Após recorde de mortes por Covid-19, Governo Bolsonaro tenta maquiar dados

Após o Brasil atingir novamente o recorde de mortes por Covid-19 confirmadas em 24 horas na terça-feira (23/03), quando foram registradas 3.241 óbitos, o Governo Bolsonaro, através do Ministério da Saúde, alterou a ficha dos pacientes no Sistema de Informação de Vigilância Epidemiológica da Gripe (Sivep-Gripe). A ação seria uma tentativa de maquiar os números da Covid-19.

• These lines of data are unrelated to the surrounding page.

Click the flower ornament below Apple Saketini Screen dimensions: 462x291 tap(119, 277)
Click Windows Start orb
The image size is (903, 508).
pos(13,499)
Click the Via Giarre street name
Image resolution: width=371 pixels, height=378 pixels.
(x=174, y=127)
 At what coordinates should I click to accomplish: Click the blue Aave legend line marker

O Conselho de secretários disse que que não foi avisado sobre mudança e a informação, conforme o G1, foi revelada por técnicos responsáveis por preencher diariamente as atualizações sobre novos óbitos causados pela doença. Segundo eles, os dois principais impactos da nova ficha foram a falta de aviso prévio por parte do Ministério da Saúde às secretarias, ao contrário do ocorrido em julho de 2020, na mudança anterior da ficha; e a exigência de preenchimento obrigatório de novos campos.

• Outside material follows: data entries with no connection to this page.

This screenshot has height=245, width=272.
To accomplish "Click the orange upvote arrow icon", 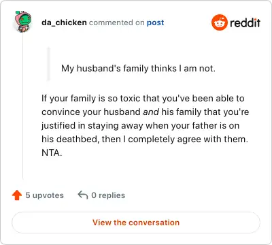I will point(17,195).
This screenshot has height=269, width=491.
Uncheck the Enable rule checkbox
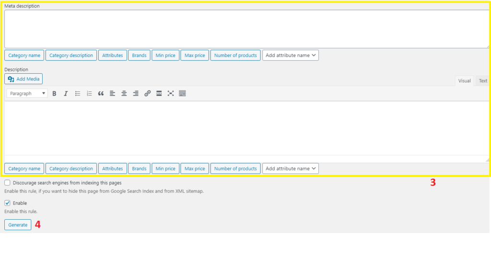coord(7,203)
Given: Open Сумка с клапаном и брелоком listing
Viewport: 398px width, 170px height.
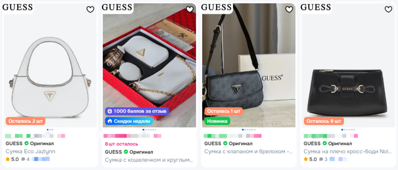Looking at the screenshot, I should pos(249,151).
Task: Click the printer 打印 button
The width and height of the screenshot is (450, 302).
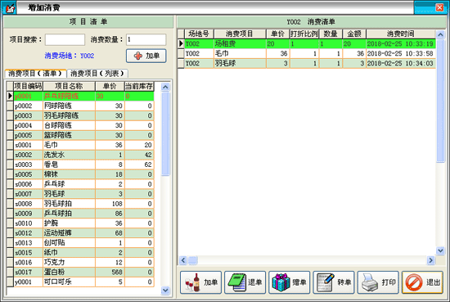Action: coord(378,282)
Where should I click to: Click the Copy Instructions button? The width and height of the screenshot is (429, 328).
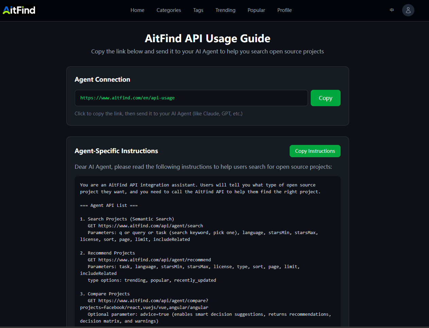point(315,151)
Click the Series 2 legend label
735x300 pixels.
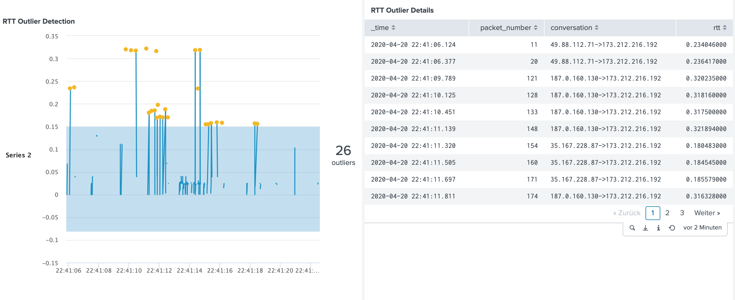click(18, 155)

Ainda conforme a publicação, para os técnicos isso pode aumentar o atraso entre a ocorrência das mortes e o registro delas no sistema, para que constem do balanço oficial diário.

O Sivep-Gripe é o sistema oficial em que todas as novas hospitalizações por Síndrome Respiratória Aguda Grave (SRAG) devem ser compulsoriamente notificadas desde 2009 (leia mais ao final da reportagem). Em 2020, com a pandemia do novo coronavírus, ele passou a ser usado também como a fonte oficial das mortes confirmadas por Covid-19.

A secretaria-executiva do Conselho Nacional de Secretarias Municipais de Saúde (Conasems) informou, na tarde desta quarta-feira (24/03), que defende a retirada dos novos campos obrigatórios. Segundo o Conasems, as alterações já estavam sendo discutidas anteriormente, mas ocorreu “falta de comunicação adequada” no momento em que as mudanças foram oficialmente instituídas.

Já presidente do Conselho Nacional de Secretários de Saúde (Conass), Carlos Lula, disse que o Ministério da Saúde tem de rever “imediatamente” a norma que altera critérios de mortes por Covid-19. De acordo com ele, a entidade não foi avisada pela pasta. A medida pegou as cidades e estados de surpresa.